— Activity —
Using the word "more" as the filter, copy each matching line from the records.

[Records excerpted from a collection]
[Start of Attachment]
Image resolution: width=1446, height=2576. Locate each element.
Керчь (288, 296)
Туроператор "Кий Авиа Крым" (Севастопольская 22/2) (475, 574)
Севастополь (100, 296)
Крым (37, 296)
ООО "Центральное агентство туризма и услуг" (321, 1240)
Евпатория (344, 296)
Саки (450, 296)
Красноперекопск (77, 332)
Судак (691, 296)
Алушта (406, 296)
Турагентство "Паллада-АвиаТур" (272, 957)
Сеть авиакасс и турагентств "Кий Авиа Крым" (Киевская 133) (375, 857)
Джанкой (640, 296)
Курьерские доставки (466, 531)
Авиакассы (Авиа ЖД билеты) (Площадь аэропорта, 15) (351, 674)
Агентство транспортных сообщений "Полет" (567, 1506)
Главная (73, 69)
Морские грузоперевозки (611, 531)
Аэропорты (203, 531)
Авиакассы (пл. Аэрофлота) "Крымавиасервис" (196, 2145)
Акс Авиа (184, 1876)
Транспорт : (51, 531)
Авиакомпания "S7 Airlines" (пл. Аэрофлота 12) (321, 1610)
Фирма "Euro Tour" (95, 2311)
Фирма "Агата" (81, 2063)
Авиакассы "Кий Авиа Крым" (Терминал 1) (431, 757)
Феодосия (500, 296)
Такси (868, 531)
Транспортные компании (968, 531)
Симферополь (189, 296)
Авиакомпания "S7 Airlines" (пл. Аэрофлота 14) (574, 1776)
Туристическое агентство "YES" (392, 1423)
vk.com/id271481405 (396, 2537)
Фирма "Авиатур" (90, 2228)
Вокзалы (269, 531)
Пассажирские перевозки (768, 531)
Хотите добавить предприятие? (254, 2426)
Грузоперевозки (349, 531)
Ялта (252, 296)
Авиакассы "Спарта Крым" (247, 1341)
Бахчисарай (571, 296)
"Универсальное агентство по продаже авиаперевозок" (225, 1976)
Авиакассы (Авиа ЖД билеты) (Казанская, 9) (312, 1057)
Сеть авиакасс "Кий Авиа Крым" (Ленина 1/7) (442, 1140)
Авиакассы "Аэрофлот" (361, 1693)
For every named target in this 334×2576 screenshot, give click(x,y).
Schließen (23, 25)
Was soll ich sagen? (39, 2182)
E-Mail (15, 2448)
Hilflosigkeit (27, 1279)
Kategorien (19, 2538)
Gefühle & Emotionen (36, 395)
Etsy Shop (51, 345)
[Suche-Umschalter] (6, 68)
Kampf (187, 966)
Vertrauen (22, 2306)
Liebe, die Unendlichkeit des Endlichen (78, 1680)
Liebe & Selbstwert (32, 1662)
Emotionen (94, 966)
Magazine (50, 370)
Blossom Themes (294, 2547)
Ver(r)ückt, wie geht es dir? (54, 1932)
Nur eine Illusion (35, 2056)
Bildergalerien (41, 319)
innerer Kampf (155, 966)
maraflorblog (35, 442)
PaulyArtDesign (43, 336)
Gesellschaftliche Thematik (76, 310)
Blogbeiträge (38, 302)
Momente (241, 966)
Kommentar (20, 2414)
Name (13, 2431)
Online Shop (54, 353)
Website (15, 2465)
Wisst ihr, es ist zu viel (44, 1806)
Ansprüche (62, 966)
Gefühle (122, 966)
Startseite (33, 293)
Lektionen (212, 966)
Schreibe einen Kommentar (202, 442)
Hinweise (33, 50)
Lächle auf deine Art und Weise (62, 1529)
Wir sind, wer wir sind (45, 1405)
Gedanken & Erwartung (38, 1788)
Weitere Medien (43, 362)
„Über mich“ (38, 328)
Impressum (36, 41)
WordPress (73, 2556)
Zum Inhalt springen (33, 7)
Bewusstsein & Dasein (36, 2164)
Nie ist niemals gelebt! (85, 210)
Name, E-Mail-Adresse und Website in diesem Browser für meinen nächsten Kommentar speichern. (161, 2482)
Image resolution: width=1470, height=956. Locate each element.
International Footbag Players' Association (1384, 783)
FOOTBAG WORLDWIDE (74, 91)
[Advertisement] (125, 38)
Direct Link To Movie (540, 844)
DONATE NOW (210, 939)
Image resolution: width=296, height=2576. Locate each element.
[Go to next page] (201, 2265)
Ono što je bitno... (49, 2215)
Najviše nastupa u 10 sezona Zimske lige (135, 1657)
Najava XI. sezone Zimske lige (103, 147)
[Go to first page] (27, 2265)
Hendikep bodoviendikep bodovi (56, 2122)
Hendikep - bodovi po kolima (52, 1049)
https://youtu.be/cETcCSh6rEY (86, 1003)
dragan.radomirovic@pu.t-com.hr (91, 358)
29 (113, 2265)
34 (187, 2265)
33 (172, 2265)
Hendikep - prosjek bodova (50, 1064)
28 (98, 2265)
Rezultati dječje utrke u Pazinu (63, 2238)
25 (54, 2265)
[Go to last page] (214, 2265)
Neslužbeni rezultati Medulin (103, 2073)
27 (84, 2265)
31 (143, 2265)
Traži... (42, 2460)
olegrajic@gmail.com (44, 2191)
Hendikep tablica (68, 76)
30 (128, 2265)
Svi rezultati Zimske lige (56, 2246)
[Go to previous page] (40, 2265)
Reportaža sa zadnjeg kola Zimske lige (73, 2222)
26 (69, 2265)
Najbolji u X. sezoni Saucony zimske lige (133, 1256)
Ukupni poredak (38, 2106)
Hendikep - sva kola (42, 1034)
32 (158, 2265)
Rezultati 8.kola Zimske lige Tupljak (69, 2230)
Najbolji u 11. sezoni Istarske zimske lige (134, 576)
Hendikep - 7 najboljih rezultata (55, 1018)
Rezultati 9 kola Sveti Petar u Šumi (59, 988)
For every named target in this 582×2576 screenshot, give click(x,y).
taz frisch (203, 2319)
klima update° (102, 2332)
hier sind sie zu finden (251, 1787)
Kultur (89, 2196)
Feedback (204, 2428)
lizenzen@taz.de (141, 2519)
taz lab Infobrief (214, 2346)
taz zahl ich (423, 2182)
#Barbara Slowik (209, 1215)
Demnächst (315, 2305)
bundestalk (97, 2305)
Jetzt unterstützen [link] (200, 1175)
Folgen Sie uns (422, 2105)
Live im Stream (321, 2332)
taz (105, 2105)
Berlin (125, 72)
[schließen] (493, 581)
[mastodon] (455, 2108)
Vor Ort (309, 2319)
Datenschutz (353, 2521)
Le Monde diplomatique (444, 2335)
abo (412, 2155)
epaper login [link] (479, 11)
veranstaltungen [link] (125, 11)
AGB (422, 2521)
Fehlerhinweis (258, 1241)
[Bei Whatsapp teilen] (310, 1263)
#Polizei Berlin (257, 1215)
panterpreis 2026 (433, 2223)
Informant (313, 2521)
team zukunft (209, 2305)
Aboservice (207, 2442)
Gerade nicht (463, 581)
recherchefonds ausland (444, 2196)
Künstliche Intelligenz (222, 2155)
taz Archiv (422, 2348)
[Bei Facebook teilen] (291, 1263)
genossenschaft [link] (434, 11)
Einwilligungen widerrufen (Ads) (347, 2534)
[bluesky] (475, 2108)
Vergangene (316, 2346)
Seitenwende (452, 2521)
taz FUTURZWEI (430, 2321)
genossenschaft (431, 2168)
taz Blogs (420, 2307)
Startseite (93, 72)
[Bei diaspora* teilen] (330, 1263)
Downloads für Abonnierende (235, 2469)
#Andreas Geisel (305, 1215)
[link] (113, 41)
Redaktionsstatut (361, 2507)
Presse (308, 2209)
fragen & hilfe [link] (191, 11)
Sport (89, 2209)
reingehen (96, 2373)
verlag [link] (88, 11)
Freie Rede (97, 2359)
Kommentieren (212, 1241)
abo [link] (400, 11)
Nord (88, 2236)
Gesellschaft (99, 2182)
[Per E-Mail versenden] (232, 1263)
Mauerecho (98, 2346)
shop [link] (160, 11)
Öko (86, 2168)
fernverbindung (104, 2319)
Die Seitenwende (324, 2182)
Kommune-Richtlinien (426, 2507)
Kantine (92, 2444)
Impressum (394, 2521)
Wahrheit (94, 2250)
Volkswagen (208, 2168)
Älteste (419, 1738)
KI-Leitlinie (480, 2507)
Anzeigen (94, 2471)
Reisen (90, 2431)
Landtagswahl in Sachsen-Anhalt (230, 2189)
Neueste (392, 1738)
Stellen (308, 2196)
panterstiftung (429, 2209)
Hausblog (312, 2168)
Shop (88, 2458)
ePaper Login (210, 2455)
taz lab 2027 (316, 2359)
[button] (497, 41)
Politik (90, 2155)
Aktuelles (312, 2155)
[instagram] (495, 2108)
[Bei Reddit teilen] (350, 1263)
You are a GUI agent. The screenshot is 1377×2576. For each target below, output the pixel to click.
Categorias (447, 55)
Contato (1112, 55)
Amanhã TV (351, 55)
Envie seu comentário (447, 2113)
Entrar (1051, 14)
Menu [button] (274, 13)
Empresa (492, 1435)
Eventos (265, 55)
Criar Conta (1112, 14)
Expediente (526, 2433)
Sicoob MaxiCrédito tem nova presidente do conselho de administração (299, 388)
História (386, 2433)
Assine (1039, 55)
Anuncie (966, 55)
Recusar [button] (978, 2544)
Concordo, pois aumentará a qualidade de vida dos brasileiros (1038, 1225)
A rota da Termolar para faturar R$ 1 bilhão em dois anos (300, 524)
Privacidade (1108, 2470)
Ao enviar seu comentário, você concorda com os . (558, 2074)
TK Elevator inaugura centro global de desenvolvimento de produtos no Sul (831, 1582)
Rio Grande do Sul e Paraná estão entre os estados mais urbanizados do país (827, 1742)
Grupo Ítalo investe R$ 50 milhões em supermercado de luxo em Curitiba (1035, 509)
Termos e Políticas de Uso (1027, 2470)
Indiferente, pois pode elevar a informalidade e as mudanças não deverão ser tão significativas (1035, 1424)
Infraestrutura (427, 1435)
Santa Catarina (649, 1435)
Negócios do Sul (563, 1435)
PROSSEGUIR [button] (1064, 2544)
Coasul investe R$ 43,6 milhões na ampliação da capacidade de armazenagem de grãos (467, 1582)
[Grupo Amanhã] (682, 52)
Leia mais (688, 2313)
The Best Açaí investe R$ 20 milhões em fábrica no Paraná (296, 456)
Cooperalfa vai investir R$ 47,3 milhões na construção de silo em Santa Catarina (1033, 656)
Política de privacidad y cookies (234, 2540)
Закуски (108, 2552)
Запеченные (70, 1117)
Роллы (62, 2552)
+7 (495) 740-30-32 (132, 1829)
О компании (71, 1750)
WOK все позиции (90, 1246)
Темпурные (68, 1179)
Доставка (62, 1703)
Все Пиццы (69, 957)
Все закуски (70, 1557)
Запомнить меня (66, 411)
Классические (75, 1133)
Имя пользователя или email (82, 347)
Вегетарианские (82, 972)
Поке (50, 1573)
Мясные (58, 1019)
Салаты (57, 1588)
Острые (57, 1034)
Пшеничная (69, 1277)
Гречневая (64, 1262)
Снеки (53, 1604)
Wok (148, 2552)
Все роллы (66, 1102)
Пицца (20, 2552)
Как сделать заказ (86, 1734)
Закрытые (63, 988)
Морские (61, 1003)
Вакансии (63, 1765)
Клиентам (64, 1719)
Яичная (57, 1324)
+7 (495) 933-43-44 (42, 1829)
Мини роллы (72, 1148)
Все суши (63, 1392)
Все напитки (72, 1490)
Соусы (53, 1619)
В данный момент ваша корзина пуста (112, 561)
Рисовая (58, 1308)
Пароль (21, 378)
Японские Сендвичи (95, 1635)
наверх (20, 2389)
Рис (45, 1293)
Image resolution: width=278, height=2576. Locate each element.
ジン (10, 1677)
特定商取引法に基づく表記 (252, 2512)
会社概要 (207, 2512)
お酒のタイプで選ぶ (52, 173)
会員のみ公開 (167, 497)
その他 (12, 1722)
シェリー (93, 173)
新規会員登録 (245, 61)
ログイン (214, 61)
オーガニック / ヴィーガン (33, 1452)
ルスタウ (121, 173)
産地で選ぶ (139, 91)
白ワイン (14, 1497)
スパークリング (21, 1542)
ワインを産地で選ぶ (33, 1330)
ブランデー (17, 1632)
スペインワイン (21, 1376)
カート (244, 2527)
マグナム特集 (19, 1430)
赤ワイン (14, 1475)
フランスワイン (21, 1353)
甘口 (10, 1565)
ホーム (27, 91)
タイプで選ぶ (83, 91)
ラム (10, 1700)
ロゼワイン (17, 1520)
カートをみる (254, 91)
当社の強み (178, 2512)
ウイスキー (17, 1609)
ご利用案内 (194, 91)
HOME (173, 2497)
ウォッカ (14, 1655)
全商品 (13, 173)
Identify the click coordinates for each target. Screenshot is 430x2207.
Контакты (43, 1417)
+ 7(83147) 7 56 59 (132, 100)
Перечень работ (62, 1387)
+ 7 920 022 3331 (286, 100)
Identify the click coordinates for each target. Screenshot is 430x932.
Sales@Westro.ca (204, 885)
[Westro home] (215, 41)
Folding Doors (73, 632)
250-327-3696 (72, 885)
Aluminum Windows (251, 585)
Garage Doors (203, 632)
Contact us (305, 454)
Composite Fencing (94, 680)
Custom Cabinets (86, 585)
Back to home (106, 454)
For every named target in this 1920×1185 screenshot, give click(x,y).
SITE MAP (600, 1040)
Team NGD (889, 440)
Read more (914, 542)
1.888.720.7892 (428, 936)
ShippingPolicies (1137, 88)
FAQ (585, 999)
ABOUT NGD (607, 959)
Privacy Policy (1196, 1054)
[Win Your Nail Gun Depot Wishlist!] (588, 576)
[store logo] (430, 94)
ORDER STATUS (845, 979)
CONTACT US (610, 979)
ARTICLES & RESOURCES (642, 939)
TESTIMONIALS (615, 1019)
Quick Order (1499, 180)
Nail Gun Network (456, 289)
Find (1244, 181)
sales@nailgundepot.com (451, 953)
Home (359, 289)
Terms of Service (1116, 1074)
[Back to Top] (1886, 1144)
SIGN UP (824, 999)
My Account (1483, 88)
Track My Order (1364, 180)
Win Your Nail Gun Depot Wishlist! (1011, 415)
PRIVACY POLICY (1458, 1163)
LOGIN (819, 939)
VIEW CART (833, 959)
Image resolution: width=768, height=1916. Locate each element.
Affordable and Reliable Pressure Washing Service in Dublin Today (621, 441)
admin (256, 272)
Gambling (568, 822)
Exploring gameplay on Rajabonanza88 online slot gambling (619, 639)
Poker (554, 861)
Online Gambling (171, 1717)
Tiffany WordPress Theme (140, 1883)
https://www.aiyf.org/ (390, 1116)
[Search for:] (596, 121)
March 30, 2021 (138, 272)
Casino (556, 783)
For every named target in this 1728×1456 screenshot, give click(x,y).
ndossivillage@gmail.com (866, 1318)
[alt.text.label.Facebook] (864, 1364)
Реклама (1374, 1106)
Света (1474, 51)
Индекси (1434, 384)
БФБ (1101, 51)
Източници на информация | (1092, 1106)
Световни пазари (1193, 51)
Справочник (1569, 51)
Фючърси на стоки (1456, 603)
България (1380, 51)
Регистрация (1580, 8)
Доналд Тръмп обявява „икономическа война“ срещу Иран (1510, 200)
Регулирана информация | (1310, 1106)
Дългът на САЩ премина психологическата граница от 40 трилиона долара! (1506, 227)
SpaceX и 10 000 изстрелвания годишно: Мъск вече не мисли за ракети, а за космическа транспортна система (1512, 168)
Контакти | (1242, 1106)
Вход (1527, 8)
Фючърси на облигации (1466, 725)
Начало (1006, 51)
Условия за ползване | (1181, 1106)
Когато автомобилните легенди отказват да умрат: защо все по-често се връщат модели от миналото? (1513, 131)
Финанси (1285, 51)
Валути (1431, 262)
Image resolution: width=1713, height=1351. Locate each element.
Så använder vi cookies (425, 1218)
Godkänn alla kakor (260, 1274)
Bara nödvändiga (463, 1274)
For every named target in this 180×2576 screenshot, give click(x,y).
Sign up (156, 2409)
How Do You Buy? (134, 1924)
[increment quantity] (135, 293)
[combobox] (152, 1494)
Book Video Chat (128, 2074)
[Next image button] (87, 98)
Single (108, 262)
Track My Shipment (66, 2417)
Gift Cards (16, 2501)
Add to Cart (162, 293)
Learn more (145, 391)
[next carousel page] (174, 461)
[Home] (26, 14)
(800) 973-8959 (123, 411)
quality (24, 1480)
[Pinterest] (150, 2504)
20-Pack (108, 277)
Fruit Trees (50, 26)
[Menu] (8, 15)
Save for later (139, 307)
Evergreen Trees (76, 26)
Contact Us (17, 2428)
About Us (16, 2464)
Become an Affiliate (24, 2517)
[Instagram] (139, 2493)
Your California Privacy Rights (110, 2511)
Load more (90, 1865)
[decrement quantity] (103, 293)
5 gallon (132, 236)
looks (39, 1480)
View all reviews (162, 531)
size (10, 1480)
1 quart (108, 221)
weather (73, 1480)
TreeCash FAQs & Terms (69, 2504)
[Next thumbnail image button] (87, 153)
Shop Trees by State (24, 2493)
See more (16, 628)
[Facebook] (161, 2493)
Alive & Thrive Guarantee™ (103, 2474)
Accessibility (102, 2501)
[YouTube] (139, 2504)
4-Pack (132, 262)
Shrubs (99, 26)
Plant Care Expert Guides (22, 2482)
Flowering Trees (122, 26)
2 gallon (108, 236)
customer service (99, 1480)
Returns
[End of Attachment]
— Written solution —
Read more (914, 542)
Learn more (145, 391)
Load more (90, 1865)
See more (16, 628)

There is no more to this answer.